These things on the road in southern California?
Imagine bonds returning 43% in a year.
I’m just trying to imagine the broader economic conditions that would facilitate a 43% return on bonds. Seems brutal.
1990 or so? Inflation was coming down massively and there was a recession so interest rates came down a lot too I would assume. Was only 4 so I don’t remember.
One of them at least
This Goldman Sachs thing has been bothering me, and I think I understand things a little bit better. GS filed an 8-K recently that reveals they’ve changed the way they’re going to report their business segments going forward. Graphically, here’s what the change looks like:
So I think they’re going to be providing more detailed information about Marcus, Apple Card, and related business in their Platform Solutions Group starting with their 2022 10-K (which they’ll file in about a month). What they do report in this recent filing is that this new Platform Solutions segment has lost $3 billion over the 2020-2022 period (where the 2022 period is through 9/30). But it’s hard to know exactly what lines of business that relates to.
Looking back at their 2021 10-K, they report an aggregate provision for credit losses that’s really volatile. In 2021, that number was $357 million, but it was $3.1 billion in 2020. They mentioned that 2021 included $185 million of provisions related to the acquisition of a General Motors co-branded credit card portfolio, and that 2020 was shitty because of COVID. Hopefully they’ll provide more detail about these provisions in their upcoming 10-K.
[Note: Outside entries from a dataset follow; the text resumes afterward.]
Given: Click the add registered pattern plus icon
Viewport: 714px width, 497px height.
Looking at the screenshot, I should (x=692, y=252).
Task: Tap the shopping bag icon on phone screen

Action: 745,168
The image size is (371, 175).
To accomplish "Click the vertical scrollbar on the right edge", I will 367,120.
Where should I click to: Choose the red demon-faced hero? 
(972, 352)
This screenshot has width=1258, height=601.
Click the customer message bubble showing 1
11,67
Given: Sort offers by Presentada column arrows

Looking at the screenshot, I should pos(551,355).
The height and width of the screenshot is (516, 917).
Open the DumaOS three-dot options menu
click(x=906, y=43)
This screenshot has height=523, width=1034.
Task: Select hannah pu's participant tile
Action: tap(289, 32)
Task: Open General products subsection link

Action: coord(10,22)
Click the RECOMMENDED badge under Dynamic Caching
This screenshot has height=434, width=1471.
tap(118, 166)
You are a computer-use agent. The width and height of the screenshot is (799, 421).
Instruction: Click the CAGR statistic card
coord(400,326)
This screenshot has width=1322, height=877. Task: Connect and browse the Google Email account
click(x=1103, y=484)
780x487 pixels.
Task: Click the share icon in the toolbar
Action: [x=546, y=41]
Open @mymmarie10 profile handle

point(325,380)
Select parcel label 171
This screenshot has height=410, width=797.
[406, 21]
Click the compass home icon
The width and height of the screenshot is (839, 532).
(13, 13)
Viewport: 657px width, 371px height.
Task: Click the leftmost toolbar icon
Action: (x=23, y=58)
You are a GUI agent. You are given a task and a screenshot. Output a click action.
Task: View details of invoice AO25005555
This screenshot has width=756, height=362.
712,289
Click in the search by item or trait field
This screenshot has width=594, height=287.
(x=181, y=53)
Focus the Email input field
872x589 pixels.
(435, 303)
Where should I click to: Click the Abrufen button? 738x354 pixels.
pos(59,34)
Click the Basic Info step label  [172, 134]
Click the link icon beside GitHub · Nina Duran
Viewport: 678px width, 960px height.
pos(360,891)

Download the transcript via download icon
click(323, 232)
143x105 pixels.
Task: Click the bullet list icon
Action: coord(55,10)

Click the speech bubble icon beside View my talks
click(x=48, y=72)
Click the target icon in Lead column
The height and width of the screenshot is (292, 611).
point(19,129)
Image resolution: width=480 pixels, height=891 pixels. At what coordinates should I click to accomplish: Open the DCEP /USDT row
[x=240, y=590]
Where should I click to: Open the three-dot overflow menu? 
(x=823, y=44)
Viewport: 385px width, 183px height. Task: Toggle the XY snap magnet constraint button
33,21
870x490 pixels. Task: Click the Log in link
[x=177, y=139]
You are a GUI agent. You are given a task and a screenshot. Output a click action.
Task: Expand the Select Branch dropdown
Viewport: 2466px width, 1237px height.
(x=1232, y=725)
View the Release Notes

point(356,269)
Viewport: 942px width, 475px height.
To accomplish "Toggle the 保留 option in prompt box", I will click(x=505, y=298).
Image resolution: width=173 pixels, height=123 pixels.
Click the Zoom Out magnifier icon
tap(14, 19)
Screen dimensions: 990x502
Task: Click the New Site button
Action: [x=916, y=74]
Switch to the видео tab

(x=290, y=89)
It had to be the early 80s. The only thing that could make bonds rise that much would be to be issued when rates are like 20% and then rates start dropping rapidly for new debt but without huge increase in default risk
Seems like it would’ve been. Reminded me that this was in my feed the other day. I have to think I’d be emptying any available dry powder if we see rates approach anything like that. 30 years is along time though…
I think this is one of those things that’s easier said than done, it’s like when people say I’ll empty the clip when spy gets down to this level, but then it gets down to that level and they never do because the conditions that lead to the market dropping to that level make them hesitant to buy. People in the 80s would have been very worried about interest rates continuing to rise even further, because that’s the only direction it’s ever moved in their lifetime, and having to take a huge loss if they ever wanted to sell those bonds before the 30 years is up. They would have been very perplexed if you told them interest rates would one day be 0% in their lifetime.
Because inflation was tracking above 10% in the late 70s and early 80s those 15% returns didn’t seem so high. People at that time had no way to know that inflation would be so much lower through the next 30 years.
Yeah it’s really not much different than saying why didn’t people in the past time the stock market and go all in when it dropped to this level. Someone trying to time the bond market in the 80s would have likely gone all in when interest rates hit 10%, then proceed see interest rates continue to skyrocket and the value of their bonds drop big time and would be inclined to sell before they have to take an even bigger loss.
It was truly a different time. The number of retail investors was much smaller. 401k plans barely existed for example.
I remember that my parents in the 80s would pretty much exclusively invest in CDs with 10+ percent yields. Unfortunately it was really just lucky donk behavior, because they kept going with CDs for far too long after that. It was well after 2000 before my “Hey, maybe you should consider some index funds” actually broke through. And even then they would still buy at least some CDs.
My parents replaced their CD player this weekend, and they made sure to get one that also had a tape deck.
If I were you I’d be anticipating a sweet mix tape at the next gift exchange.
If it doesn’t have an 8 track player then I’m not interested.
My mother’s father invested through a stock broker who basically took his money through fees, while her mother only bought government savings bonds and GICs. In the early 90s the risk averse grandmother had been very successful and the equities grandfather had lost money overall.
I actually inherited in 2013 a 30year government bond that was paying 14% and only expired in 2019 or 2020.
That scam has been going on forever. Schwab’s lol advisory business has like 15-20% of everyone’s portfolio in cash at Schwab yielding nothing.